[Records from a dataset]
......

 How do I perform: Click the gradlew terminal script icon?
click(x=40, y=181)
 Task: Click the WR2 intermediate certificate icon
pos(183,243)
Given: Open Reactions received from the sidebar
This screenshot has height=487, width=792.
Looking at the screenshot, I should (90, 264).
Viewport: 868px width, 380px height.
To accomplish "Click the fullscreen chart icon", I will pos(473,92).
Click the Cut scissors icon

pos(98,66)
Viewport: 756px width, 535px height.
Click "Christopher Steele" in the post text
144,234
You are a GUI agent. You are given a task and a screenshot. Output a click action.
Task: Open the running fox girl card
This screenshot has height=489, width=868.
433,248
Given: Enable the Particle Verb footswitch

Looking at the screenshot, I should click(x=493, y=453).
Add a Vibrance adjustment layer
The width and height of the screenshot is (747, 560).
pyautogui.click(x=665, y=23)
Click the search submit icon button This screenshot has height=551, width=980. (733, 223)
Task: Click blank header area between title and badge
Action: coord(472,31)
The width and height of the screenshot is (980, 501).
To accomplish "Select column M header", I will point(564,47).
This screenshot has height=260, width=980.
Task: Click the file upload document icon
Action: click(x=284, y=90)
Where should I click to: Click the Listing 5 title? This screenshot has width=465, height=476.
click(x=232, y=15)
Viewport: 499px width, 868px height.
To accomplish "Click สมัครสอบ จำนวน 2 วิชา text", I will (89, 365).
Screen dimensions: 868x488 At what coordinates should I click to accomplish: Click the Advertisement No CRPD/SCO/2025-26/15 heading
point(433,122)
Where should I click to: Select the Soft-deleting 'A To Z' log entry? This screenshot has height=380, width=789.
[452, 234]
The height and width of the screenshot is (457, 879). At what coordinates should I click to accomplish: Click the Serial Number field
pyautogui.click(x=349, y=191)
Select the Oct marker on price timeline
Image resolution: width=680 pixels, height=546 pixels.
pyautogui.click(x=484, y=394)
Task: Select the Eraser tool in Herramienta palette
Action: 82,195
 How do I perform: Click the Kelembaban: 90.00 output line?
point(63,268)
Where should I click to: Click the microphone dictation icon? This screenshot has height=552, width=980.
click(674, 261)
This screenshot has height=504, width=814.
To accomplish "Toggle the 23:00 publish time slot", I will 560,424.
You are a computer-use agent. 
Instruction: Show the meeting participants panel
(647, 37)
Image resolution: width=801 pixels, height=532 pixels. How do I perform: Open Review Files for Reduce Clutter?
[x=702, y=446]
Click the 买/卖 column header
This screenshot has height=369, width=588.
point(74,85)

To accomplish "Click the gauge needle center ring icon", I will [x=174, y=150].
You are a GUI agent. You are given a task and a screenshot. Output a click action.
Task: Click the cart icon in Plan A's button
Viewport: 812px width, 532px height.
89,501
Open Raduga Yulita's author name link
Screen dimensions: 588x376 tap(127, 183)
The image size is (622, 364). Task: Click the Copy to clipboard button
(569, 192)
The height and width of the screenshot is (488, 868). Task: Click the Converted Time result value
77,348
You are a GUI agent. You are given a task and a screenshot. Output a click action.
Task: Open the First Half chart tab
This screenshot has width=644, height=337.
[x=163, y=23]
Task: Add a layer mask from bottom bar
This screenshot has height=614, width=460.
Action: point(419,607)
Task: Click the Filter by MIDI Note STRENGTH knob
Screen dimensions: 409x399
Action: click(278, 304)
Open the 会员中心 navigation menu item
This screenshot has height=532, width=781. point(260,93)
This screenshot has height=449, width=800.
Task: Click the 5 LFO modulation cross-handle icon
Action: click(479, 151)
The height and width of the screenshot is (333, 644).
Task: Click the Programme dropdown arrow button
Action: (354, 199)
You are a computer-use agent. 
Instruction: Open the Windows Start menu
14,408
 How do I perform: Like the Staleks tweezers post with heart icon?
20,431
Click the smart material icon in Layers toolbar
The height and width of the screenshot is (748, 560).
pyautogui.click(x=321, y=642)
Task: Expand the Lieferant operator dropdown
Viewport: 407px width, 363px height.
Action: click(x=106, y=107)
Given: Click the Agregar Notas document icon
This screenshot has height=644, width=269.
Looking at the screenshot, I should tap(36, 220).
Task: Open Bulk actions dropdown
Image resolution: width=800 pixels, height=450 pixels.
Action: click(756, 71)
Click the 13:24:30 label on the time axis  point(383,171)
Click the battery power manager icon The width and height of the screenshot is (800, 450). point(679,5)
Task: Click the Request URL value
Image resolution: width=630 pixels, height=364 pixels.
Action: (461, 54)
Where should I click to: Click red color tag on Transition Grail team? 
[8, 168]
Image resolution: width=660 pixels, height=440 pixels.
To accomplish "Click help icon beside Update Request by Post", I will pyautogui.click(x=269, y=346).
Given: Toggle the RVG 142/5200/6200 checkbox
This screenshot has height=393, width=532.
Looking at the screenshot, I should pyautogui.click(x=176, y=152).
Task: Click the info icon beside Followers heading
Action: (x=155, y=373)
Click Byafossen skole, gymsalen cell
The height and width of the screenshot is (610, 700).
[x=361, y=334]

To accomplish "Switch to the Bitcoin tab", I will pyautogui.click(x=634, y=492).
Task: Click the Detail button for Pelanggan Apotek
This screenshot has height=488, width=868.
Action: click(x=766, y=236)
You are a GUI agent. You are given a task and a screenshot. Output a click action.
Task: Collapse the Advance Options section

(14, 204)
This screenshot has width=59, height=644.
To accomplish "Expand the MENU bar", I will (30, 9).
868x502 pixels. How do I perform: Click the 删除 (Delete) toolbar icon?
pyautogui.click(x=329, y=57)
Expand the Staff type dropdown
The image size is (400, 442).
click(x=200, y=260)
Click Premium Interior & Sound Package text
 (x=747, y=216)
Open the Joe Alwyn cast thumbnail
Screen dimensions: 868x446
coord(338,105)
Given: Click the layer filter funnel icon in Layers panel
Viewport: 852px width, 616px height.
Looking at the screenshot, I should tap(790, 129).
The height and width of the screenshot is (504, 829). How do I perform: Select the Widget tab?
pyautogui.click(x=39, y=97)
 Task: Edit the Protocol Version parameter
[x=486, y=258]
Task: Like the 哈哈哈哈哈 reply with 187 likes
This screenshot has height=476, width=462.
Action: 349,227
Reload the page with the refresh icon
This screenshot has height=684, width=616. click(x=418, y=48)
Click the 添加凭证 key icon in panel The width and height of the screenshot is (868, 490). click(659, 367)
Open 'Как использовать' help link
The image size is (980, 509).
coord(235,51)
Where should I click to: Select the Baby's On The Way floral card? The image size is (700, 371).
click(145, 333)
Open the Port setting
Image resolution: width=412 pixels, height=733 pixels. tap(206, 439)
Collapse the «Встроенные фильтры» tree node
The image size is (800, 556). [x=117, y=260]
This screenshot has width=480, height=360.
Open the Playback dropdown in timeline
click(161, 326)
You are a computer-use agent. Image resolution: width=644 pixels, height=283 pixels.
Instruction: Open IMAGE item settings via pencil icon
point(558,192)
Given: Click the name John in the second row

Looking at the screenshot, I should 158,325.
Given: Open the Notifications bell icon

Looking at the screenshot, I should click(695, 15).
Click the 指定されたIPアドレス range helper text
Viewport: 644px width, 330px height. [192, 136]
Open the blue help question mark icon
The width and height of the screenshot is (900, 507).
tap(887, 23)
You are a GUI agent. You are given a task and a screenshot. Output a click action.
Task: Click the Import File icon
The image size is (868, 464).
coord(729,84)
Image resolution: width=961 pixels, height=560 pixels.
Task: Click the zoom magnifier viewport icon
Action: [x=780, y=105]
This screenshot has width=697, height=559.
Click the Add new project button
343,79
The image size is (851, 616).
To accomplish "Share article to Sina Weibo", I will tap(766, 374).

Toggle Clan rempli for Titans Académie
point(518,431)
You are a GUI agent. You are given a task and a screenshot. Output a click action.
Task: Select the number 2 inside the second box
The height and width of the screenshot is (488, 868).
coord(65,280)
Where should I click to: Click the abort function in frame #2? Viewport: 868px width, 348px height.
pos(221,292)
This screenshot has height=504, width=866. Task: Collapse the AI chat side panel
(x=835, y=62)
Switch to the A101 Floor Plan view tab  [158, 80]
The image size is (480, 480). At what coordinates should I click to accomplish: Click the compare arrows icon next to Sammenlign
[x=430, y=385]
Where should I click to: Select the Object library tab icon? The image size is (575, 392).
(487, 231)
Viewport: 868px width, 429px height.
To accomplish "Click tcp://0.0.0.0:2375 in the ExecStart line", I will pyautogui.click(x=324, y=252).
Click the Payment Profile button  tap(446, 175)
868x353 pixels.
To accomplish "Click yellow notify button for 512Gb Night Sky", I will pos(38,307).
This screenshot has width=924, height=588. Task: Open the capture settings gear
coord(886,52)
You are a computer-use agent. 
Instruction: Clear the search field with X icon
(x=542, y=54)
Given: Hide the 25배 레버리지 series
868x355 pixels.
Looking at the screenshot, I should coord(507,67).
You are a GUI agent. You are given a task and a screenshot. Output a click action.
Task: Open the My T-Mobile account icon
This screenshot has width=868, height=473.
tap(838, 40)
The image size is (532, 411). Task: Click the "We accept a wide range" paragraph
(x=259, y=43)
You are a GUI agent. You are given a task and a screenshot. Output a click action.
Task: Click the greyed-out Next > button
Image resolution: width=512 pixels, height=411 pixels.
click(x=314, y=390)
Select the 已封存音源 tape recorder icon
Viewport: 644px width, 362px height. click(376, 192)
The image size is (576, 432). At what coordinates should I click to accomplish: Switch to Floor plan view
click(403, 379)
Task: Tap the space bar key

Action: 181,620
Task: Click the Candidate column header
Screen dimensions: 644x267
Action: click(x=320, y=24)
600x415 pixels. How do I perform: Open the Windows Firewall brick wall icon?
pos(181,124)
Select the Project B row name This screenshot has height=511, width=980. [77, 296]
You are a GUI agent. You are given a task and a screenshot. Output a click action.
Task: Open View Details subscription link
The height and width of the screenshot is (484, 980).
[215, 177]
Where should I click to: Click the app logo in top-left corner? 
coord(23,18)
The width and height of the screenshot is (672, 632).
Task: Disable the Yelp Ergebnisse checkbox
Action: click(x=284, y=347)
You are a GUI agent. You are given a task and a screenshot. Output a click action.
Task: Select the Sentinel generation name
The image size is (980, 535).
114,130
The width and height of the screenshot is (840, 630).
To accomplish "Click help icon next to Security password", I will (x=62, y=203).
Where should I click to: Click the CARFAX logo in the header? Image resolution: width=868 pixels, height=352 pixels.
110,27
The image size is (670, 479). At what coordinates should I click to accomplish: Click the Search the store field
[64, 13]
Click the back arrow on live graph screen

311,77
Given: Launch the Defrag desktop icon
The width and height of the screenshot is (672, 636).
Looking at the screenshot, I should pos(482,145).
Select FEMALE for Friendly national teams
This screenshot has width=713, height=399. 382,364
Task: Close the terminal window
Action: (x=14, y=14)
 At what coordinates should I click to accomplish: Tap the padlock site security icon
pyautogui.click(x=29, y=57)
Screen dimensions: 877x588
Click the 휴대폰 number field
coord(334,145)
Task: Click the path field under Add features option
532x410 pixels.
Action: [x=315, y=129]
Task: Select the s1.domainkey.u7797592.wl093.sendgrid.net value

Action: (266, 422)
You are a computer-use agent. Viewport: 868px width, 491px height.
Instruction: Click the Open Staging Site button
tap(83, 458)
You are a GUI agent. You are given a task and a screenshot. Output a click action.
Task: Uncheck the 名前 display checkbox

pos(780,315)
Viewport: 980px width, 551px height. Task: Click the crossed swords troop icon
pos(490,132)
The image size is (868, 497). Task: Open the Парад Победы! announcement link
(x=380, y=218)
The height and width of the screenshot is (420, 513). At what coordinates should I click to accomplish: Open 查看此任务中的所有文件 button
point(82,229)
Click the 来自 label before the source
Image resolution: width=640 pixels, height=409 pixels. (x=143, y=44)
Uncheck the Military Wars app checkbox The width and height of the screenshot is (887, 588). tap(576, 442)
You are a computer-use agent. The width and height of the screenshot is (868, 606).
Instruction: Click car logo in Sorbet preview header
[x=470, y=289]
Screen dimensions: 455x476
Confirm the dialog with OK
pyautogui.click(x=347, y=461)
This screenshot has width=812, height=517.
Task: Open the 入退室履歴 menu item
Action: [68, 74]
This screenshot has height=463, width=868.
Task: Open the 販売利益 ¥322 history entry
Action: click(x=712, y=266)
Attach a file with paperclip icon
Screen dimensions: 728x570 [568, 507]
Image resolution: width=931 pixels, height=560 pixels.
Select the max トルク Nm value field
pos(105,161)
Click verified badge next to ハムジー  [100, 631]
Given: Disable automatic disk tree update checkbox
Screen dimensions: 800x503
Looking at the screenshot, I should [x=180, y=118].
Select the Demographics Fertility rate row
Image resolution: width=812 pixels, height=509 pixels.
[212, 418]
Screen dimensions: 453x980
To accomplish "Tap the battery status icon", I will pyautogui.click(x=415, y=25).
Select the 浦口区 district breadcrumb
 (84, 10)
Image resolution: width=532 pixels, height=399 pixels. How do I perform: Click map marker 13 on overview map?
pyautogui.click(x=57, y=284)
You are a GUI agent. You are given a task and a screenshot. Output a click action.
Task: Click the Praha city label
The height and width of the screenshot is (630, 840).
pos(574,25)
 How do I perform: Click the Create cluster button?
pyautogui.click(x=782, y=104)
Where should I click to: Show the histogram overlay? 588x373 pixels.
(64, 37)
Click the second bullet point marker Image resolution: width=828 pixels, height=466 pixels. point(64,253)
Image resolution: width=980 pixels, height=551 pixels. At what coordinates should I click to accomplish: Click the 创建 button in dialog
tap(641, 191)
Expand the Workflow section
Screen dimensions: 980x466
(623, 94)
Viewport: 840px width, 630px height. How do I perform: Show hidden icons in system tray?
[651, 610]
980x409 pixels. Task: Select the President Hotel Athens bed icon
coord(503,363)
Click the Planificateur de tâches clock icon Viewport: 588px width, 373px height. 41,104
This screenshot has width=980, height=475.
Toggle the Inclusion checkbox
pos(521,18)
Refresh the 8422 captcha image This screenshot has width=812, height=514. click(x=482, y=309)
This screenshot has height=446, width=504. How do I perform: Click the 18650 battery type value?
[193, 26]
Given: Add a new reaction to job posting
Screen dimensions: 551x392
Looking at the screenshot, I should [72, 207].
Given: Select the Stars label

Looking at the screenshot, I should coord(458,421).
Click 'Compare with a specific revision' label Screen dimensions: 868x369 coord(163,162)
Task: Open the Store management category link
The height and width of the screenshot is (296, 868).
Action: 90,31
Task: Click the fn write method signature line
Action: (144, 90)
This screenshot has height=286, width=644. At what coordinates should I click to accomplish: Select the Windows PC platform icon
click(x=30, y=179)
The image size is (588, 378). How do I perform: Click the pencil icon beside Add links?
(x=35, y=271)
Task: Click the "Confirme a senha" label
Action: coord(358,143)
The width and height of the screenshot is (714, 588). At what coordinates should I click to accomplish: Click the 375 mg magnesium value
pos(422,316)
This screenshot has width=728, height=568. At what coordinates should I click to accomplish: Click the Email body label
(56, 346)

......

Find every line in the records that uses the string "chart", then copy it.

__YOUR SOLUTION__
To accomplish "Click the fullscreen chart icon", I will pos(473,92).
Task: Open the First Half chart tab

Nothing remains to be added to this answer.